A person centered plan can help those involved with the focus person see the total person, recognize his or her desires and interests, and discover completely new ways of thinking about the future of the person."
Beth Mount & Kay Zwernik, 1988

Person Centered Planning is an ongoing problem-solving process used to help people with disabilities plan for their future. In person centered planning, groups of people focus on an individual and that person's vision of what they would like to do in the future. This "person-centered" team meets to identify opportunities for the focus person to develop personal relationships, participate in their community, increase control over their own lives, and develop the skills and abilities needed to achieve these goals. Person Centered Planning depends on the commitment of a team of individuals who care about the focus person. These individuals take action to make sure that the strategies discussed in planning meetings are implemented.

Purpose

To look at an individual in a different way.
To assist the focus person in gaining control over their own life.
To increase opportunities for participation in the community.
To recognize individual desires, interests, and dreams.
Through team effort, develop a plan to turn dreams into reality.

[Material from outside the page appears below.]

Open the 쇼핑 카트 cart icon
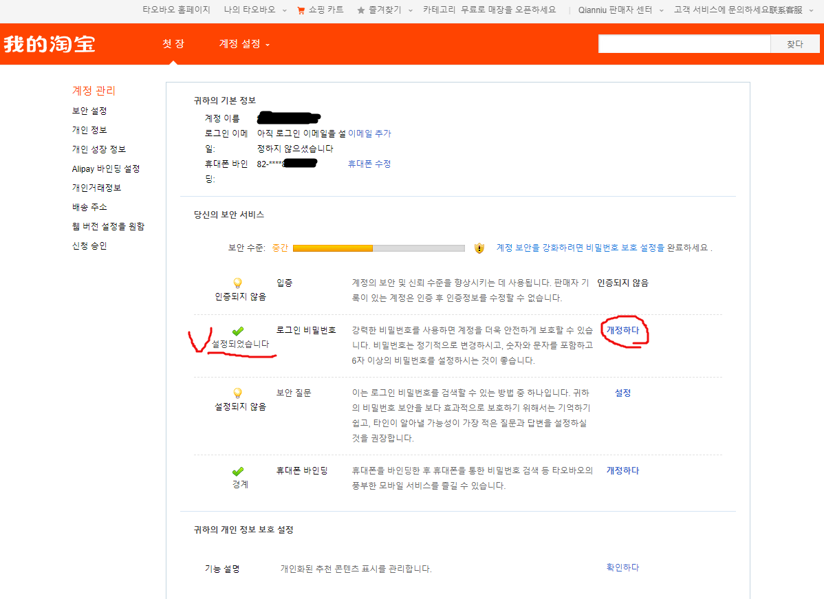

Who is involved in person centered planning?

The focus person and who ever they would like can be involved. It is best when there is a facilitator and a person to record what is being shared. The facilitator should be a person that is neutral and unbiased, leads the group through the process, handles conflict and assures equal opportunity for all to participate. Others that may be included are parents/guardians, other family members, friends, professionals, and anyone else who has a personal interest in the person.

Where is person centered planning done?

At focus person's home or somewhere comfortable, informal and hospitable.

When should person centered planning take place?

At anytime in a person's life. It is best done before transition services are determined. person centered planning can be a very useful tool to develop the transition plan.

Tools needed for person centered planning

A flip chart or large pieces of paper to record the information shared. Several different colored markers.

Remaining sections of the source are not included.